▸ TASK TO CARRY OUT
Only a number is wanted here: how many lines in the records below contain the string "breadcrumb".

::::::::::

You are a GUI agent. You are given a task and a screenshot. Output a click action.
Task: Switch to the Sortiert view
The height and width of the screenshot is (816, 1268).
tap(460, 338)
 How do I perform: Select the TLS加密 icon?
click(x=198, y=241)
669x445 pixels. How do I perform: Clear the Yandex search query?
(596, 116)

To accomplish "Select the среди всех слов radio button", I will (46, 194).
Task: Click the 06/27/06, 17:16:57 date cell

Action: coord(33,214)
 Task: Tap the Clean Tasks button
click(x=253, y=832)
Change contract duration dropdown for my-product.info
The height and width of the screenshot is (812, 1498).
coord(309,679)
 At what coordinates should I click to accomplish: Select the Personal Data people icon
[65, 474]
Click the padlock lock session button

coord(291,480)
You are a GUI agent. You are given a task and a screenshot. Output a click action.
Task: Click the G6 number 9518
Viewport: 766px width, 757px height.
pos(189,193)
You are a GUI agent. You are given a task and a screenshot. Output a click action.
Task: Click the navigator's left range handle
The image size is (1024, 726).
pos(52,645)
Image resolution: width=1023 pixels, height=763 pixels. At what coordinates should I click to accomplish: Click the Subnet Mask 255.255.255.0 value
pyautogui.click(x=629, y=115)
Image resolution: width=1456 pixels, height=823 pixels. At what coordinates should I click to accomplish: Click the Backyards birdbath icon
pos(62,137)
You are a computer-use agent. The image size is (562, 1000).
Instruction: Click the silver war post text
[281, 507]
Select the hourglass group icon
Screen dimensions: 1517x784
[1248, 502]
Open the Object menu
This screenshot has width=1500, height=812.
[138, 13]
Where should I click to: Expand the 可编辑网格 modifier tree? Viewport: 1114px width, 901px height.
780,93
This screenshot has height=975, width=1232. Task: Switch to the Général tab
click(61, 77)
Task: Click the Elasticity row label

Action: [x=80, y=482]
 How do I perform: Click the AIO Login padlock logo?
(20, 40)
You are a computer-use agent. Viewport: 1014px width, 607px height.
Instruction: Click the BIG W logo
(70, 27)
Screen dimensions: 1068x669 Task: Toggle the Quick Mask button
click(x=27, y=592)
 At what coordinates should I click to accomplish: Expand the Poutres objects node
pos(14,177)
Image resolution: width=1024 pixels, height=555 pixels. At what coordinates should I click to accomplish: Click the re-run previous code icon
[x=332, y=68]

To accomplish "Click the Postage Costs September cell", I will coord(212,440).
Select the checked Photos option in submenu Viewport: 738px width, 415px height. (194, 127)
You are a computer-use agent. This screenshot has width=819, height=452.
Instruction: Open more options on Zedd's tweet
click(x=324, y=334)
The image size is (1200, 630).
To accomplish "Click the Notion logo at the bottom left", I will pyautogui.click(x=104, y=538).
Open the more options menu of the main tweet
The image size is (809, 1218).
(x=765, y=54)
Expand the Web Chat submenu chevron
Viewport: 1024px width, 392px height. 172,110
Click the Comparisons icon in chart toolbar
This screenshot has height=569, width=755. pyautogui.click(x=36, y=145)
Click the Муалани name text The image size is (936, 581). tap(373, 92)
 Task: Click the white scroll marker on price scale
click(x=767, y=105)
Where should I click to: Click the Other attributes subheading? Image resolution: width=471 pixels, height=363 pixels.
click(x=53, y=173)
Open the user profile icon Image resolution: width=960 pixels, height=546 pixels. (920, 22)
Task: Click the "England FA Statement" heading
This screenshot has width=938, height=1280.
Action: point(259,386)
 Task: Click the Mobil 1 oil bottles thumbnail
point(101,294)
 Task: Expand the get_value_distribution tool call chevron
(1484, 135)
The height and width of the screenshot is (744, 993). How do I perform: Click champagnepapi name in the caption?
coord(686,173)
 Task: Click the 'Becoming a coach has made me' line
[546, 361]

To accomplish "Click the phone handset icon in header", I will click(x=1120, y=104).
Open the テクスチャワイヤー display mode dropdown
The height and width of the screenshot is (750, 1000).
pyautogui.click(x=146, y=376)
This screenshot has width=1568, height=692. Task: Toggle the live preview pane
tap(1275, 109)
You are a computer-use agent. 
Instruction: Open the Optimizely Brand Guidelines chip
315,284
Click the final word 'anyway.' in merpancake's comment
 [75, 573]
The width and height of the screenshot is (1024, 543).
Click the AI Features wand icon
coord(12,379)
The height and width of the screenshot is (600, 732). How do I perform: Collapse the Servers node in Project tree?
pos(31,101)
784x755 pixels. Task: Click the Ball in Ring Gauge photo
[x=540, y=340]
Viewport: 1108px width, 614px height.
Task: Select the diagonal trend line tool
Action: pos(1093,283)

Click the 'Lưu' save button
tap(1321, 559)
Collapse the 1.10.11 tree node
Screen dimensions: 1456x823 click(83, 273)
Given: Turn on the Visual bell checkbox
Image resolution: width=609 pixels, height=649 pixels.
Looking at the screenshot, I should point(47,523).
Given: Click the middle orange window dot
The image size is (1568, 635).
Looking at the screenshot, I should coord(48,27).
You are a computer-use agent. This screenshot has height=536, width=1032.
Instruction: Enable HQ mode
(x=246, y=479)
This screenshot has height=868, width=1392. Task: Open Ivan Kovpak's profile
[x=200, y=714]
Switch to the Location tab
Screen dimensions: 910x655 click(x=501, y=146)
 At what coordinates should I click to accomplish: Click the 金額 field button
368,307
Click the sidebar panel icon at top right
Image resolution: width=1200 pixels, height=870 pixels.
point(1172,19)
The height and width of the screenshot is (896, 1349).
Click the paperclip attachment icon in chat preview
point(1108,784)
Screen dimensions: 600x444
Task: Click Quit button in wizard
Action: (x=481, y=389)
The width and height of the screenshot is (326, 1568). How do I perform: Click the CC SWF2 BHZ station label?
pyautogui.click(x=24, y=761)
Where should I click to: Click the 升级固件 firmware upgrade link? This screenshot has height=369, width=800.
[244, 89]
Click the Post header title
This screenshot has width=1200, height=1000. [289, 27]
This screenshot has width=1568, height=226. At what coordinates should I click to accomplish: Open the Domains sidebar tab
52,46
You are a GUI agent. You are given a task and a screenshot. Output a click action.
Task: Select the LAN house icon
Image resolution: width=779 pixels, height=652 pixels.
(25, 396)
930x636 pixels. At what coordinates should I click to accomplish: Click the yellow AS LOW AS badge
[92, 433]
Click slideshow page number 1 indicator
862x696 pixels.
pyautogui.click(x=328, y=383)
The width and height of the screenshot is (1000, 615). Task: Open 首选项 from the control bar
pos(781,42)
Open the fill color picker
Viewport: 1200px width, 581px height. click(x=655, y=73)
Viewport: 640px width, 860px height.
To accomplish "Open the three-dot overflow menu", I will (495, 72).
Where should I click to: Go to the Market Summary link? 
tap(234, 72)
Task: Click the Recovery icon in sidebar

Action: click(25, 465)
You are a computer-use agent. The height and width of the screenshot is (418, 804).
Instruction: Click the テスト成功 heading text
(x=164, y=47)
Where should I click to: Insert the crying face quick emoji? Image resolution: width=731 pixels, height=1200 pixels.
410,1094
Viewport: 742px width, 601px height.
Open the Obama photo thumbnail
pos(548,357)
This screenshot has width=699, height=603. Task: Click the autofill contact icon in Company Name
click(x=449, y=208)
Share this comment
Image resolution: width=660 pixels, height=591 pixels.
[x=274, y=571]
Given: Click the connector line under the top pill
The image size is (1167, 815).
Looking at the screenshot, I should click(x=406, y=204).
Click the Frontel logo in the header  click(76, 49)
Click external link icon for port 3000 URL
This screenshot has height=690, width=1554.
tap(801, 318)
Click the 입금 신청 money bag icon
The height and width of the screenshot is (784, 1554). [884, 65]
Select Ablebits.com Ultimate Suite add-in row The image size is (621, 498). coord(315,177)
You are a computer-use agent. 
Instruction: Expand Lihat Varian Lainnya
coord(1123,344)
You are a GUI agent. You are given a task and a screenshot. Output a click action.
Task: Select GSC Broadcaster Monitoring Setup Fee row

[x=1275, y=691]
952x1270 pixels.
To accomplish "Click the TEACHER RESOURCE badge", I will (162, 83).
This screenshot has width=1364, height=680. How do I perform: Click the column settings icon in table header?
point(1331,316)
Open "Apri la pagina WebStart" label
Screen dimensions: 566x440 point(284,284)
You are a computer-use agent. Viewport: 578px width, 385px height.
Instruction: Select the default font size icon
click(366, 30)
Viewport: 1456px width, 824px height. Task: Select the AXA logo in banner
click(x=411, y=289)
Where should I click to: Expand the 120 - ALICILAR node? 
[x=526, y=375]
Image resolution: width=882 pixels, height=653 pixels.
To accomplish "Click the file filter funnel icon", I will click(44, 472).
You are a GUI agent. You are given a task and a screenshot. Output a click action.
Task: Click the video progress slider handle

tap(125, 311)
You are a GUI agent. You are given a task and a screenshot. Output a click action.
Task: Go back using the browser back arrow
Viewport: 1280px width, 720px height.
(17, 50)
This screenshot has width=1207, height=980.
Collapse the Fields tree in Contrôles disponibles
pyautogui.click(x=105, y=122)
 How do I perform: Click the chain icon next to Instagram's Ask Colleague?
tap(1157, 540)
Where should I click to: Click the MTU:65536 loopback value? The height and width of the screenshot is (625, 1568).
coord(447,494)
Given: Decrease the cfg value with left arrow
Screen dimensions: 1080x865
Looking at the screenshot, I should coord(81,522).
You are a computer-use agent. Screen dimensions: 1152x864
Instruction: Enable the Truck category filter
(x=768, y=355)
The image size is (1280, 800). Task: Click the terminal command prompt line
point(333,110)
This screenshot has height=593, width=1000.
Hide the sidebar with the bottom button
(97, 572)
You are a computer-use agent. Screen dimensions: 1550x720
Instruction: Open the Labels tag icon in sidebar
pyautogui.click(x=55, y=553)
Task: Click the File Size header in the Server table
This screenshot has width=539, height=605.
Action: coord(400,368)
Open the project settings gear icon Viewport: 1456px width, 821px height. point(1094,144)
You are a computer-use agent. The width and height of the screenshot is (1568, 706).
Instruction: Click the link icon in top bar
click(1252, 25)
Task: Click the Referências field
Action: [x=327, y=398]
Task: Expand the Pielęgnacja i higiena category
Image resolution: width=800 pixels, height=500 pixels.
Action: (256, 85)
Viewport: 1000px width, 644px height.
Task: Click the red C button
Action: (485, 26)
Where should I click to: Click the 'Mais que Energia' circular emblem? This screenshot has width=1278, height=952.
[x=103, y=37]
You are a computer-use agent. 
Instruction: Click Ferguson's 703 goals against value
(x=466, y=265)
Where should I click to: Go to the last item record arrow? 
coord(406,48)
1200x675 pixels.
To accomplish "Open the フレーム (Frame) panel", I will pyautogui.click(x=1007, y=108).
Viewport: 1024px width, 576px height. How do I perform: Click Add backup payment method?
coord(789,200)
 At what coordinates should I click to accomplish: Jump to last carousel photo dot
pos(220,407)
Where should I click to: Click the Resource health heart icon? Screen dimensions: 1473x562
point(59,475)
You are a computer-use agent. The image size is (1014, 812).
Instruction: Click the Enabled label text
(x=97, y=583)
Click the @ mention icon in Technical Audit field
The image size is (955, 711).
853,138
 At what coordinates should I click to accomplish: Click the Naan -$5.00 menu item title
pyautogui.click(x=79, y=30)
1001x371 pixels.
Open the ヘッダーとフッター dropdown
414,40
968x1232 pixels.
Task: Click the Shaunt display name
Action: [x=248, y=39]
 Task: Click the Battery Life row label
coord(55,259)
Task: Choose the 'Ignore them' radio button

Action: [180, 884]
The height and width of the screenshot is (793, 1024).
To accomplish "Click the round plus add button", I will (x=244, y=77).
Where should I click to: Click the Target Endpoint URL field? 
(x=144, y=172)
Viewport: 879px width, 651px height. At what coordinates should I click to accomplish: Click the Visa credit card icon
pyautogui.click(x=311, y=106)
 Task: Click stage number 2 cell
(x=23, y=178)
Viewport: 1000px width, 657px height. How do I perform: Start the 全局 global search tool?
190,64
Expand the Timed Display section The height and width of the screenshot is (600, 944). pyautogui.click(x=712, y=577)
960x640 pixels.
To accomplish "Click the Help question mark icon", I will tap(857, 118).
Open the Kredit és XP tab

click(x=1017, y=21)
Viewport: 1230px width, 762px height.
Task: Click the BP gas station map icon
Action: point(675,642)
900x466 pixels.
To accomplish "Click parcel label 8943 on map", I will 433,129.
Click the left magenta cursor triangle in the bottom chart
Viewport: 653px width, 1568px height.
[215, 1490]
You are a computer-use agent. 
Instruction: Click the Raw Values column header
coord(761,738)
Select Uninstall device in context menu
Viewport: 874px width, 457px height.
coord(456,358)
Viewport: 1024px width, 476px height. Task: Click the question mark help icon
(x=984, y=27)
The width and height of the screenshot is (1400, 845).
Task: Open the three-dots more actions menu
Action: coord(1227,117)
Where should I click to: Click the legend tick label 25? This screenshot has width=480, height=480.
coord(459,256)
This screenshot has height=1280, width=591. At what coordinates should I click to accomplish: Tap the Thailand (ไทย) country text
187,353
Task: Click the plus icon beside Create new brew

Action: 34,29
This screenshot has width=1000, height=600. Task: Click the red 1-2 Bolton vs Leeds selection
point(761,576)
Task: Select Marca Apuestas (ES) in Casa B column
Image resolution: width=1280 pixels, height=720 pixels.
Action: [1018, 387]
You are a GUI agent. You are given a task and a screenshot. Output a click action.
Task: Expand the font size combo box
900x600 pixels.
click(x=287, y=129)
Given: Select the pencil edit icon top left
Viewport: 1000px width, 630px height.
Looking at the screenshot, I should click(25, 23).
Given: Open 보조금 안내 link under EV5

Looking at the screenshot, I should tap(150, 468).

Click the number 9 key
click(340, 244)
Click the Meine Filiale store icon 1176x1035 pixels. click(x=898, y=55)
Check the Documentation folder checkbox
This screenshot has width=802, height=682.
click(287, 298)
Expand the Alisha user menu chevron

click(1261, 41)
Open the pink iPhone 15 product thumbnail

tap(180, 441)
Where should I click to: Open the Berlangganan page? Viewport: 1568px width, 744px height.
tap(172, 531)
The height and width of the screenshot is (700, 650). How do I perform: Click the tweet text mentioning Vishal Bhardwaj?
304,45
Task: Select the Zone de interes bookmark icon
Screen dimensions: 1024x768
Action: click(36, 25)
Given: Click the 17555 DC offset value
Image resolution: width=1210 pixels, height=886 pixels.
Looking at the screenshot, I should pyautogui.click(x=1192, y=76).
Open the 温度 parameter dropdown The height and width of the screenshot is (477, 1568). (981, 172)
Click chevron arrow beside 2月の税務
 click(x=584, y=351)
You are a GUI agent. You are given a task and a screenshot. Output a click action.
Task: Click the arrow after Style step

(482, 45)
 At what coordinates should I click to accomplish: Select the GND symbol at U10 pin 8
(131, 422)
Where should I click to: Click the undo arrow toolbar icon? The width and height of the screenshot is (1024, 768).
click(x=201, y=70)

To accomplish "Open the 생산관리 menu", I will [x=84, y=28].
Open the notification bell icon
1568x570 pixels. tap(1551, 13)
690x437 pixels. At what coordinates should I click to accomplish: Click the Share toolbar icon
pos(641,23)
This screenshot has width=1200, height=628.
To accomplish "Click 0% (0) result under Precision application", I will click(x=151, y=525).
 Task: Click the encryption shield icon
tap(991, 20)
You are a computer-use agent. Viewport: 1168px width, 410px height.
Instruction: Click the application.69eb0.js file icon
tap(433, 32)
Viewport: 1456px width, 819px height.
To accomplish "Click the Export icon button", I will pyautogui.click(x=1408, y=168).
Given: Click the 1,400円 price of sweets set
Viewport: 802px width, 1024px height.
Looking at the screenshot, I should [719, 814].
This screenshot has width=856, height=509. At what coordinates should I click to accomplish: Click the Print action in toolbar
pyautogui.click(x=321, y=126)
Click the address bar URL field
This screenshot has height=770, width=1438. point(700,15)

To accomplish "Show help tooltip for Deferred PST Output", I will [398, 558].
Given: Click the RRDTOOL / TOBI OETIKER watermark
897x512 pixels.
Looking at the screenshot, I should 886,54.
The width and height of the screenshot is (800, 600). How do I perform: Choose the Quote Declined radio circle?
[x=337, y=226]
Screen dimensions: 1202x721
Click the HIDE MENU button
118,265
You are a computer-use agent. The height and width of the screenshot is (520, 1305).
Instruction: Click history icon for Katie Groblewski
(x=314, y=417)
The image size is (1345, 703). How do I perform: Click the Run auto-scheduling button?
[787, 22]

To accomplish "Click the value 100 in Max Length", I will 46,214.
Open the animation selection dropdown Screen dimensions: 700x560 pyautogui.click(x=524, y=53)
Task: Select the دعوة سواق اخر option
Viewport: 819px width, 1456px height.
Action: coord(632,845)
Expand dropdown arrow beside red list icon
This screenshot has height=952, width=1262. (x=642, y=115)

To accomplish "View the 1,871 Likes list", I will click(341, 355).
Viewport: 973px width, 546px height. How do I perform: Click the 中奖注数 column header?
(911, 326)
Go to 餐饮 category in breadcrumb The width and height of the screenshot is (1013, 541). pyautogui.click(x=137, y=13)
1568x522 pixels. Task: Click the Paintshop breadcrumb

::::::::::

▸ RESULT FOR THIS TASK
2